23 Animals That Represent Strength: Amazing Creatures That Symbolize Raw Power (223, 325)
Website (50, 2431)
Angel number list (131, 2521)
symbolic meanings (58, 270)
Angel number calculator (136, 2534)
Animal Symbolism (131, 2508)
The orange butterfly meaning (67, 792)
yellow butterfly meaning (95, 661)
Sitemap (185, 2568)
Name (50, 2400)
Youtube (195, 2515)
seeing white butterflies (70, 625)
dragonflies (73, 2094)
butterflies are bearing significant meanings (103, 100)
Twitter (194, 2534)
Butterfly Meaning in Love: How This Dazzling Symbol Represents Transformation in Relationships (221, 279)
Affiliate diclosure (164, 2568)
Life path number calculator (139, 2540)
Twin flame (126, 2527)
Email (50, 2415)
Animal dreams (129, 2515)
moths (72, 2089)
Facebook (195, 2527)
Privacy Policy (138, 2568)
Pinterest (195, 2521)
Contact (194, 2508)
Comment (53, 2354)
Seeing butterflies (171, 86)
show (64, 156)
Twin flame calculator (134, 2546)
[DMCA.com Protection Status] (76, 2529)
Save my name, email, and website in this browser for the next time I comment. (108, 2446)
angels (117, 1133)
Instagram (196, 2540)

==

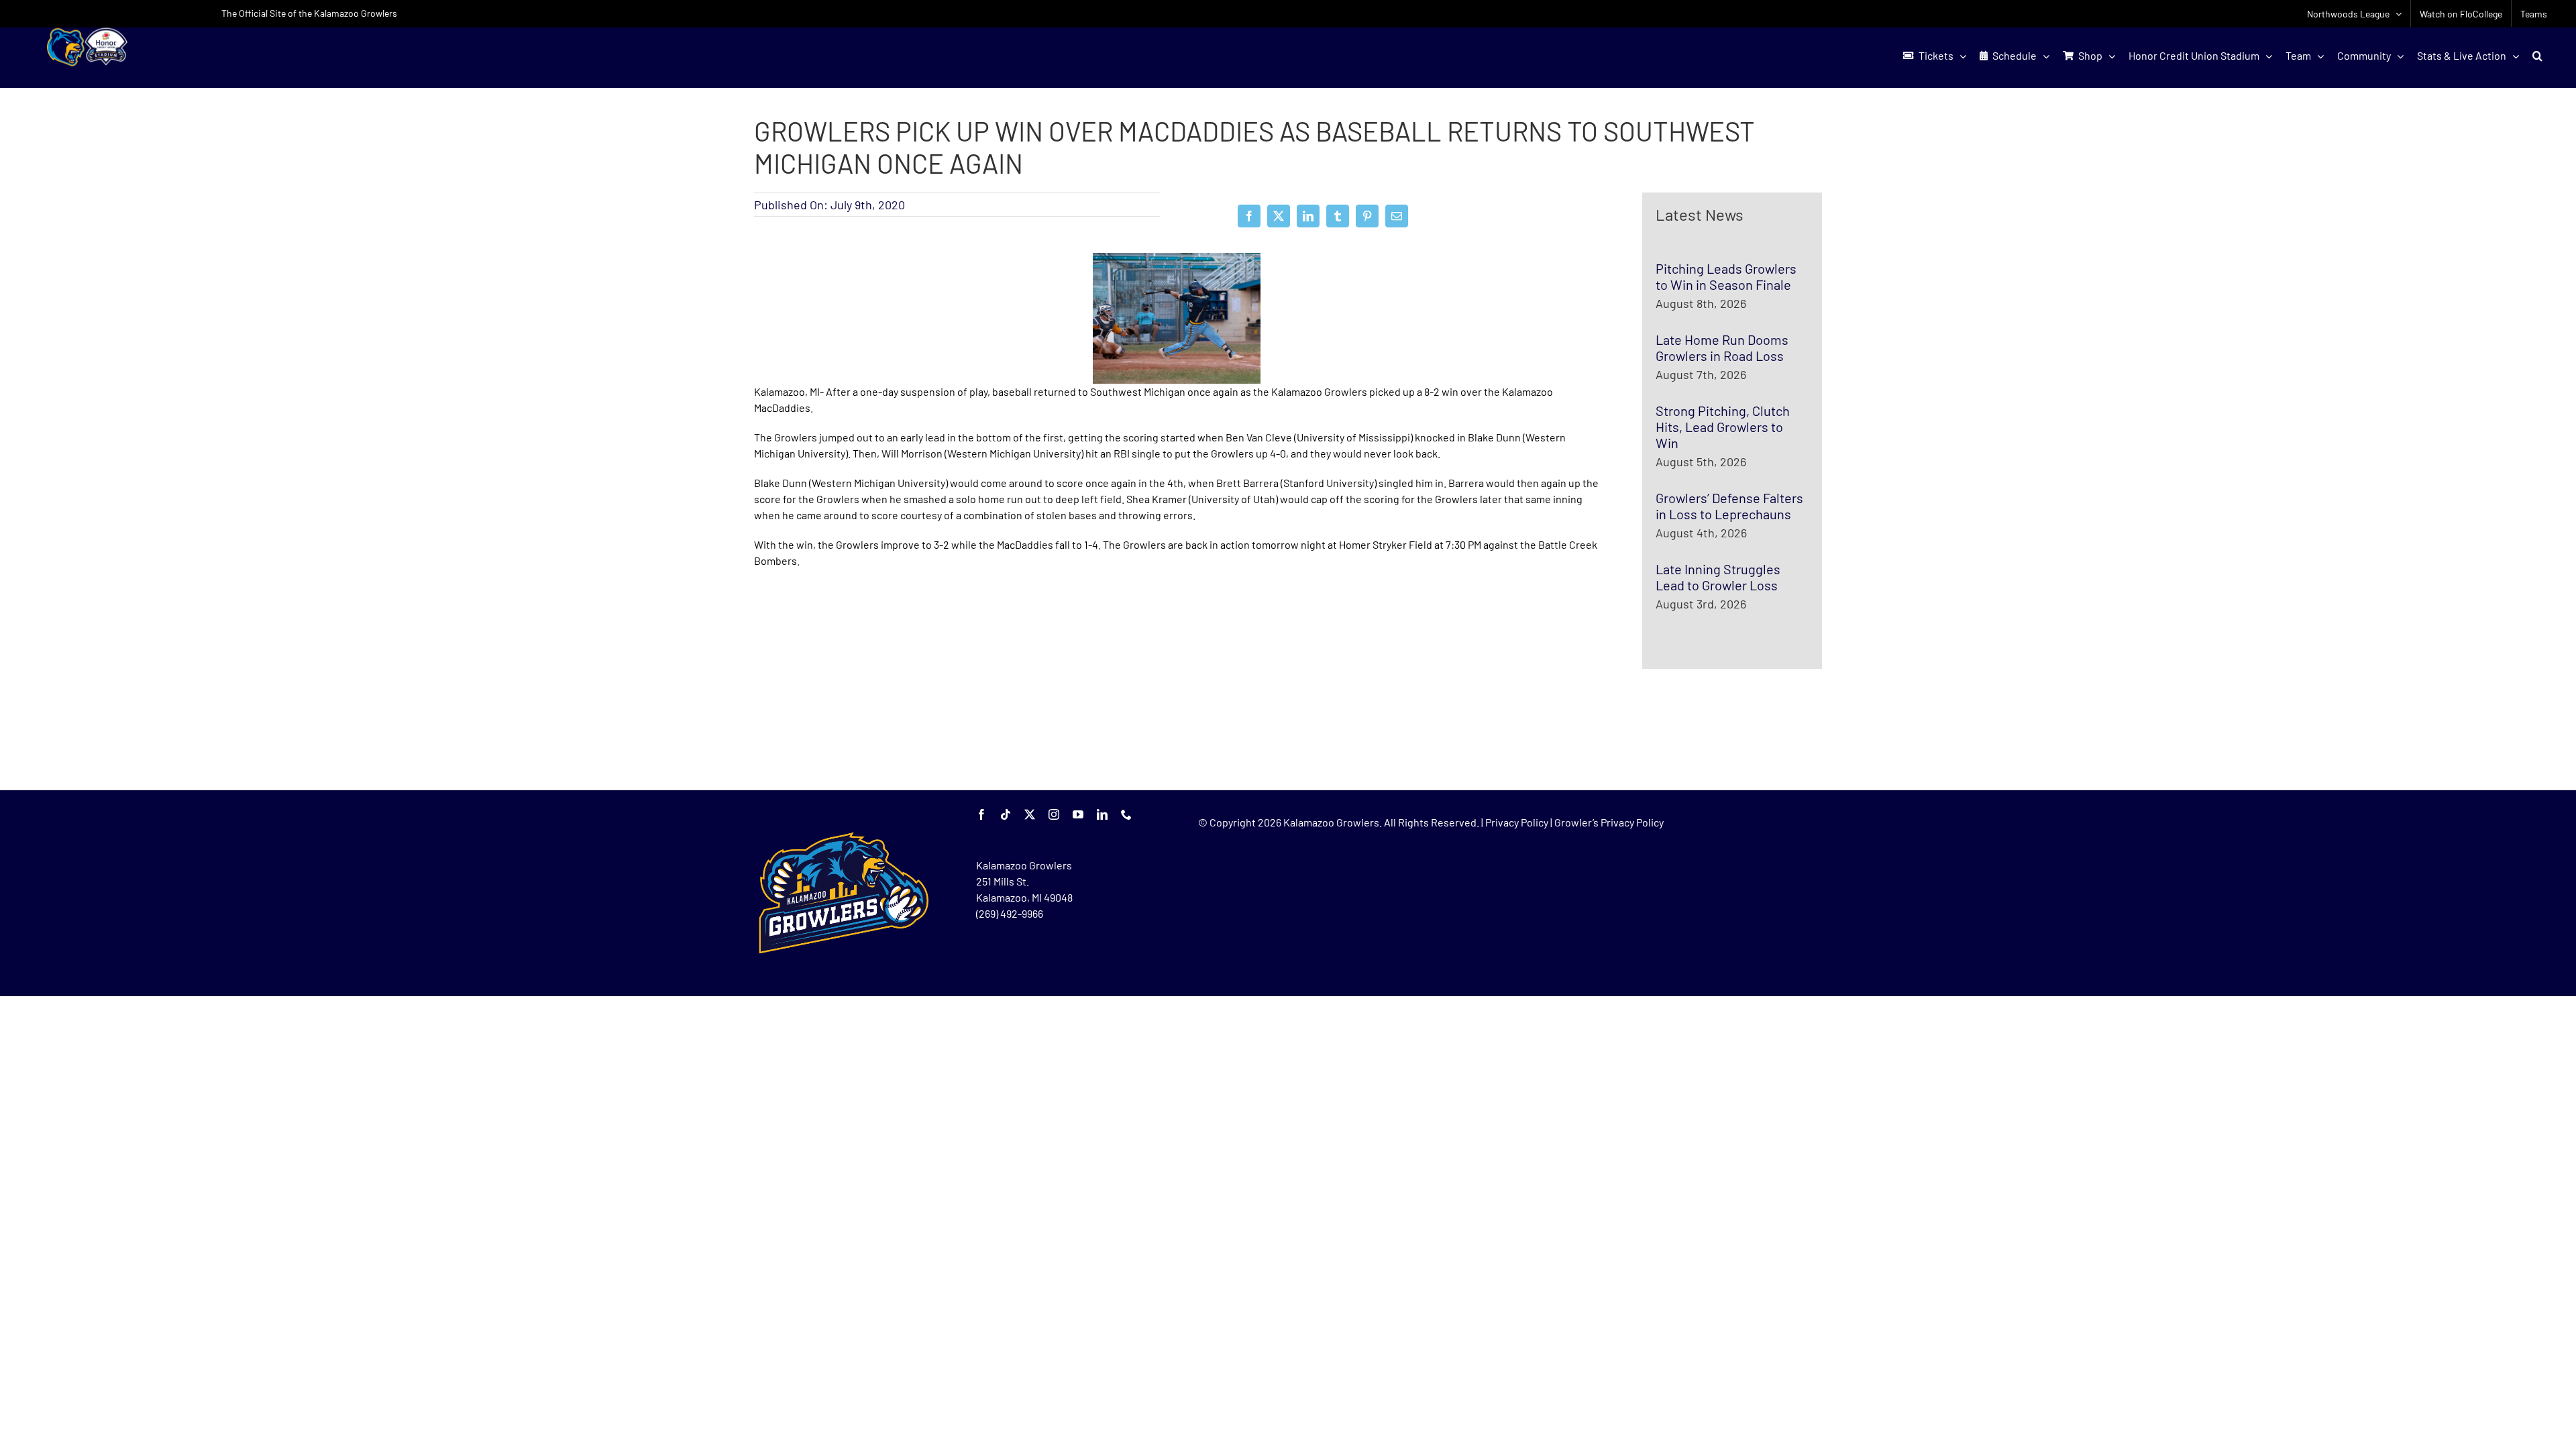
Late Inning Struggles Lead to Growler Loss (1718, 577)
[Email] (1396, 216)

Activity: Using the data above, repeat exactly the lines that begin at the line with "Youtube (195, 2515)" and end at the line with "Twitter (194, 2534)", both ends included.

Solution to this task:
Youtube (195, 2515)
seeing white butterflies (70, 625)
dragonflies (73, 2094)
butterflies are bearing significant meanings (103, 100)
Twitter (194, 2534)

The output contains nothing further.